The emergence of artificial intelligence has changed the future development trend of IT, and will continue to benefit more industries in the future. The basic principle of AI is that you can collect data, analyze it, make decisions based on knowing the results and learn from the results. That’s why applying AI to cybersecurity gives it new capabilities.
There are a number of reasons why cybersecurity has matured with IT, and the exponential growth of massive amounts of data has made data breaches more common. For example: weak or stolen security credentials, such as passwords; Malware in the form of viruses, ransomware, phishing scams; Social engineering; Threats from within the enterprise; Incorrect IT system configuration and user errors; Vulnerable applications, mismanagement of permissions, etc. The increasing number of hacking attacks has prompted enterprises to adopt artificial intelligence in their network security architecture to improve efficiency and more accurate data defense. At the same time, the development of artificial intelligence has given hackers the ability to improve their attack methods and means.
The impact of artificial intelligence on network security
The development of things always has two sides. On the one hand, artificial intelligence makes it more possible to build intelligent defense system, on the other hand, hackers are also using it to improve the threat ability. In the past, hackers have used sophisticated techniques to write malware code. Now, malware can be sold as smart solutions that just plug and play. This has brought many criminals into the field who do not have the technical skills, thus increasing the number of hackers.
So to defend against such easy-to-use intelligent threats, smarter solutions are needed. For example, network monitoring tools based on artificial intelligence can be used to analyze user behavior, identify patterns, and identify abnormal behavior in the network. Respond accordingly to quickly identify security vulnerabilities. It can detect, monitor, and shut down more media and means of cyber attacks than can be done manually.
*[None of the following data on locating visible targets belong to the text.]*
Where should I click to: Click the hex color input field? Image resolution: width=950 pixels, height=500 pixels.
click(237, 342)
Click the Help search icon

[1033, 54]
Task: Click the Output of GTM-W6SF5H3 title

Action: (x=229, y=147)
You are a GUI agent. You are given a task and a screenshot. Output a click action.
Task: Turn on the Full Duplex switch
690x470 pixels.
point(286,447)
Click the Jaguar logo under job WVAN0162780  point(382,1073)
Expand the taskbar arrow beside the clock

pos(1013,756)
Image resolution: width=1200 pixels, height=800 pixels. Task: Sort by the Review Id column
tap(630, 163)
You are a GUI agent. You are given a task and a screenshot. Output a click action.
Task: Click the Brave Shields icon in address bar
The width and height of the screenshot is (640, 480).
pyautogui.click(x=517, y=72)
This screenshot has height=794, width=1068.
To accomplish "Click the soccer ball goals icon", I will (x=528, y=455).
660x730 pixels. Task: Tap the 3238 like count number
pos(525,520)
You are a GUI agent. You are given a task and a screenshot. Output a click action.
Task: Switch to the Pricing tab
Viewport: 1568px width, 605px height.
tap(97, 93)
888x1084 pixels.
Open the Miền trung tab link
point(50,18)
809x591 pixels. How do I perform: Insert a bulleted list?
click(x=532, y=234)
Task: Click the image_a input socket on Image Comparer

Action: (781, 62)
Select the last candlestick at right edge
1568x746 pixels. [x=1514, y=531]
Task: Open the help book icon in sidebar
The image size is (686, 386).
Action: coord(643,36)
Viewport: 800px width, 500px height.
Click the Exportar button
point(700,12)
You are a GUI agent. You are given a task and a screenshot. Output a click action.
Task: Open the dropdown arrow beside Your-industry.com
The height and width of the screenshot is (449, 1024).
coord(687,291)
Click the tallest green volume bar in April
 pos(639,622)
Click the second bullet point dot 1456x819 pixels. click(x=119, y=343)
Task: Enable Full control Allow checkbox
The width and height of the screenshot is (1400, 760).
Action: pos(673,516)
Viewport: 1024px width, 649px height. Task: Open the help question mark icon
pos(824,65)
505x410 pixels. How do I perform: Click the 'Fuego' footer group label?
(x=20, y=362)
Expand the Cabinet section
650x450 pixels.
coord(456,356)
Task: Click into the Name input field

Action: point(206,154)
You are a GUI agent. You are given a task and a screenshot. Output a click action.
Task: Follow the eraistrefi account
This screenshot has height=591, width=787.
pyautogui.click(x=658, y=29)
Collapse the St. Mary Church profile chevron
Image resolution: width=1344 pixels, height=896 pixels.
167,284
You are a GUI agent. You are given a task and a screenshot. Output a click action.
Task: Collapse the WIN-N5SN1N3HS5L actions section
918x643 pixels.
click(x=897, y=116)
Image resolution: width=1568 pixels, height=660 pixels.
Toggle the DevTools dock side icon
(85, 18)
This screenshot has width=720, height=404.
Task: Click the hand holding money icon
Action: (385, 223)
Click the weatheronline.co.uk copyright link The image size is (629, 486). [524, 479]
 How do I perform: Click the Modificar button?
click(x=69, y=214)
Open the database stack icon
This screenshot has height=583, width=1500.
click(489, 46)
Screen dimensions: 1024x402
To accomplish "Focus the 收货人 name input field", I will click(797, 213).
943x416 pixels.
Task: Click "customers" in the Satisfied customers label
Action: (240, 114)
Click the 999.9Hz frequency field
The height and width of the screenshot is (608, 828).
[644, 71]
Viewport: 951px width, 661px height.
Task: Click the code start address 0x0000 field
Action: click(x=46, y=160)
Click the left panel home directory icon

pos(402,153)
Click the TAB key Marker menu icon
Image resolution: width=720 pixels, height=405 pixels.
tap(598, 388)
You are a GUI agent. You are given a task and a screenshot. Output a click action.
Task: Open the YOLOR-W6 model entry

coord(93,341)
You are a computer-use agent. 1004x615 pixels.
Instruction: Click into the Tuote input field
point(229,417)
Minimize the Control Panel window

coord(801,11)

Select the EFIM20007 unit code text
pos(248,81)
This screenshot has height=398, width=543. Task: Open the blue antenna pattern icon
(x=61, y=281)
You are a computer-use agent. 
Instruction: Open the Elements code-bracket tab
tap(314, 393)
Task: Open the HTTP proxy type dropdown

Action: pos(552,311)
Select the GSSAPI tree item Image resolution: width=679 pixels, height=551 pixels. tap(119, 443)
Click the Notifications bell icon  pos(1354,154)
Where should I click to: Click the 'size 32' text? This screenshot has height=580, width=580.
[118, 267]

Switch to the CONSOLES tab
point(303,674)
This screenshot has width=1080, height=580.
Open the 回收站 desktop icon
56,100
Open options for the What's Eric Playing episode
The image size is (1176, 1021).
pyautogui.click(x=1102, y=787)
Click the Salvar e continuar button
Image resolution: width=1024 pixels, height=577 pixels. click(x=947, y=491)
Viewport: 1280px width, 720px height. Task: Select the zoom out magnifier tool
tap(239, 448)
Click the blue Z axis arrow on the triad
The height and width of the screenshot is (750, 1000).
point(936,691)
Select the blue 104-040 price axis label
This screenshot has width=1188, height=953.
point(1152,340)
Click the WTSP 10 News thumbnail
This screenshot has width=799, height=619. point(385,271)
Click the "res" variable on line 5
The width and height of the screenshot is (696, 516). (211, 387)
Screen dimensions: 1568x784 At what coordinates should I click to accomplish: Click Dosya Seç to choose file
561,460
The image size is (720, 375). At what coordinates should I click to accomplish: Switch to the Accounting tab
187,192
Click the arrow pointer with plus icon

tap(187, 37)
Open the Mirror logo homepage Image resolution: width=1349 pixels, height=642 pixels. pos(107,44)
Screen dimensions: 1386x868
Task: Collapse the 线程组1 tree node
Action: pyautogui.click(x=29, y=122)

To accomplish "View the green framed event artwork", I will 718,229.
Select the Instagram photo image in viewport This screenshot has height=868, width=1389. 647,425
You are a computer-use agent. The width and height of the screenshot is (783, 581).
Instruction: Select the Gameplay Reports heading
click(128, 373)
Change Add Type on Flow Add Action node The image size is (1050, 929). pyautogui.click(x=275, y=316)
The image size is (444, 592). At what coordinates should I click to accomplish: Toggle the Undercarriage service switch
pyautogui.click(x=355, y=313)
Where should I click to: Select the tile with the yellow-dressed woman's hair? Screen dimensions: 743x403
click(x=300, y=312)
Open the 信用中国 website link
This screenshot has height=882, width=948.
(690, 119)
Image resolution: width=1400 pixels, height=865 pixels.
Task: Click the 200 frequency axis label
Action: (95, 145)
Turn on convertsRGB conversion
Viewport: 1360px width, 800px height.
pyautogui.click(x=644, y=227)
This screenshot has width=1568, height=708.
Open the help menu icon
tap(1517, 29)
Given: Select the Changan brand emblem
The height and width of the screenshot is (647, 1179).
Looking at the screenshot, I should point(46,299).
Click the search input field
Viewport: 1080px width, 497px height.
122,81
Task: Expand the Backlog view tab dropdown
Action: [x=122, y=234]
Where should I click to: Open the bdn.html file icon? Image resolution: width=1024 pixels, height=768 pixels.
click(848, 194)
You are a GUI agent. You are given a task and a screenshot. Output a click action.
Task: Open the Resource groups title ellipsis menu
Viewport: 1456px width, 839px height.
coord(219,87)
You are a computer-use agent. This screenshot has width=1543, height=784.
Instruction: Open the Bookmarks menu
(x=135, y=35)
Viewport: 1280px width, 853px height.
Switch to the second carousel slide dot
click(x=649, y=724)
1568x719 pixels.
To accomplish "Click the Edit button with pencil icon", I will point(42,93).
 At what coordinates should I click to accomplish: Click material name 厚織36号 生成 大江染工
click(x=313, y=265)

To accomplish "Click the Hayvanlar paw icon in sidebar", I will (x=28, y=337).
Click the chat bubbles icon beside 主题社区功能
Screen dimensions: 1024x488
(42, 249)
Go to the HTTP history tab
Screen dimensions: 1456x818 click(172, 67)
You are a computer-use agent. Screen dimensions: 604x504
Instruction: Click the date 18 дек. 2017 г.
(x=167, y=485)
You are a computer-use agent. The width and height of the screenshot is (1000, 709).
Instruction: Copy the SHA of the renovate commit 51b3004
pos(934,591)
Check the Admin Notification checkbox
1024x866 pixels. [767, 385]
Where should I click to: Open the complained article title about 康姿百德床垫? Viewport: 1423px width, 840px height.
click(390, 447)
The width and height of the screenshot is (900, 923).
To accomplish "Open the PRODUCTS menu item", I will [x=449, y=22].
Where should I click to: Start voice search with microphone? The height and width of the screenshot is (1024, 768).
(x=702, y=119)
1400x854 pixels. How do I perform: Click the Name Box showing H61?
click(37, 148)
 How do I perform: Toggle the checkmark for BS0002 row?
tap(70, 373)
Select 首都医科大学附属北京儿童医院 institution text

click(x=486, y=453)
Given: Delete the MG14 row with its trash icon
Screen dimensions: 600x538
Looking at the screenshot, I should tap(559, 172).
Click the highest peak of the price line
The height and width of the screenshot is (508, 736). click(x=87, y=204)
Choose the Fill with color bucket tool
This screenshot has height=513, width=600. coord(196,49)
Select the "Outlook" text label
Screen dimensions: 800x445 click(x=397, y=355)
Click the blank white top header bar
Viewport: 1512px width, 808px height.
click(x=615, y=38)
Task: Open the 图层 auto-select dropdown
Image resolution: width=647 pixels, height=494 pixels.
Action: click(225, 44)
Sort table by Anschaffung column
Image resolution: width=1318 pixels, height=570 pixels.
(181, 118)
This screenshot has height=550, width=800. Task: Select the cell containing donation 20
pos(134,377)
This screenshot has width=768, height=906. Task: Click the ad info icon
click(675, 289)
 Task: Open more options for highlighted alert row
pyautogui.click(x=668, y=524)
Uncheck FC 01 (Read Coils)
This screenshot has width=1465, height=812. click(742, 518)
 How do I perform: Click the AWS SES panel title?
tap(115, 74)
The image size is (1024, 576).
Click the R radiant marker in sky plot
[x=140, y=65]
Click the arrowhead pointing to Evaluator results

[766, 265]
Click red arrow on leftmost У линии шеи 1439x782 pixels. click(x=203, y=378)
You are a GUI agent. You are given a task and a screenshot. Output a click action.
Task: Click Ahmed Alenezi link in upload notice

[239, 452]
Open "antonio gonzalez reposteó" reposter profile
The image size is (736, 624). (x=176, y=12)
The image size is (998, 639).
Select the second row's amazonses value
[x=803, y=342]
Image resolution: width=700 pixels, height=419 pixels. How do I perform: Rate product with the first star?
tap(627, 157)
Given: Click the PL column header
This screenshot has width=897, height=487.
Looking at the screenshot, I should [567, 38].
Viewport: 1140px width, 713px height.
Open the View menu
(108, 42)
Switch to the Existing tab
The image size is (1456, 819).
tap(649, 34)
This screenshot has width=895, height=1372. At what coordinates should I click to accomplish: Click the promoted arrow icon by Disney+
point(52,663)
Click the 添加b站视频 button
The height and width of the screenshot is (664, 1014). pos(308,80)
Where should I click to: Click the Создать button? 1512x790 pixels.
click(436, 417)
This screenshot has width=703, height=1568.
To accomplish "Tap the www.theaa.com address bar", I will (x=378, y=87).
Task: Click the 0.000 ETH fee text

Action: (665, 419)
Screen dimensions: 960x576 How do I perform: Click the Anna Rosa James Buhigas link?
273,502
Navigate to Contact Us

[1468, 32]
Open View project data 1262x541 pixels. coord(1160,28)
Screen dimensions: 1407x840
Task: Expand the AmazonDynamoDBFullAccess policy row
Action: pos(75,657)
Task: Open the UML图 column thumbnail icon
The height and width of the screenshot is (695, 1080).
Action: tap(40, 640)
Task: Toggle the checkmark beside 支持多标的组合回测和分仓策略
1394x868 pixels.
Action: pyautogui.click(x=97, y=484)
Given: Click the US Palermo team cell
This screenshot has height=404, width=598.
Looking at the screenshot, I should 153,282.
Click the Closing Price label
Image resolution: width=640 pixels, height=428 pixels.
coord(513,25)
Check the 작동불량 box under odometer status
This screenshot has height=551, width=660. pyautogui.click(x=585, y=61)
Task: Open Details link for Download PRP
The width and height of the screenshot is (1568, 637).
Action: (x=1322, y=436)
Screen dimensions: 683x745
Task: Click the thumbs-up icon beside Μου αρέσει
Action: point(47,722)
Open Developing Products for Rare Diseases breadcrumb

The way it works is that ai models are deployed at all endpoints of the enterprise, capturing vast amounts of data for each application in the enterprise to develop profiles. This helps establish a baseline of behavior, and if there is a statistically significant deviation from the code of behavior, the algorithm flags it and investigates it further. Ai could also boost biometric authentication. One of users’ pains in protecting digital assets has long been the need to conceive, remember and periodically change strong passwords. Hackers often use weak encryption methods to penetrate and compromise data security. Now, this can be remedied by using biometric logins that scan a fingerprint, retina or palm print. Biometric logins can be used alone or in conjunction with passwords to control and monitor access.
Automatic defense can greatly reduce resource costs
Because malware is now widely automated, rather than being hacked directly. The automation of malware has made attacks more frequent, sophisticated and relentless.
In particular, the threat of automated malware to iot devices has multiplied as usage has increased. Iot devices are of particular concern because device manufacturers don’t prioritize security when making their products, and users rarely consider security when connecting devices, making them a prime target for Internet attack traffic.
In cybersecurity defense, automation can also save cybersecurity teams time and investment costs. Cybersecurity teams perform many routine tasks that need to be automated because they face recurring events, insider threats, and device management challenges that take time away from their more critical tasks. So automating these mundane tasks not only frees up human resources, but also yields results with greater accuracy in a shorter period of time.
Machine learning ADAPTS to evolving malware
Malware is usually a program with a strict purpose or protocol. Hackers can apply artificial intelligence to them, adapting to each attack and learning from it. Malware that uses artificial intelligence can also mimic human or trusted elements in IT systems, making IT easier for hackers to build polymorphic malware that confuses.
Key assets for malware detection are virus definitions or databases with malware identifiers and signatures that help identify threats. Hackers can use machine learning to evade detection, but cybersecurity teams can also use it to quickly identify risks. Hackers often tweak their malware code to evade security software. A malware database with machine learning can detect malware, whether it is existing or modified, and the system can block it based on events previously thought to be malicious.
Using AI can easily identify evolving threats. Ai systems can be trained to detect ransomware and malware attacks before threats enter the system. Once found, they can be isolated from the system. The predictive capabilities of artificial intelligence outpace the speed of traditional methods. So, there are many advantages to using machine learning in network security, such as: monitoring and analyzing multiple endpoints to deal with cyber threats; Detect malicious activity before it manifests itself as a full-blown attack; Automating routine safety tasks; Eliminating zero-day bugs and so on.
Artificial intelligence is increasingly being applied to Internet security, such as in spam filtering; Network intrusion detection and protection; Fraud identification; Botnet detection; Secure user authentication; Security event prediction and so on.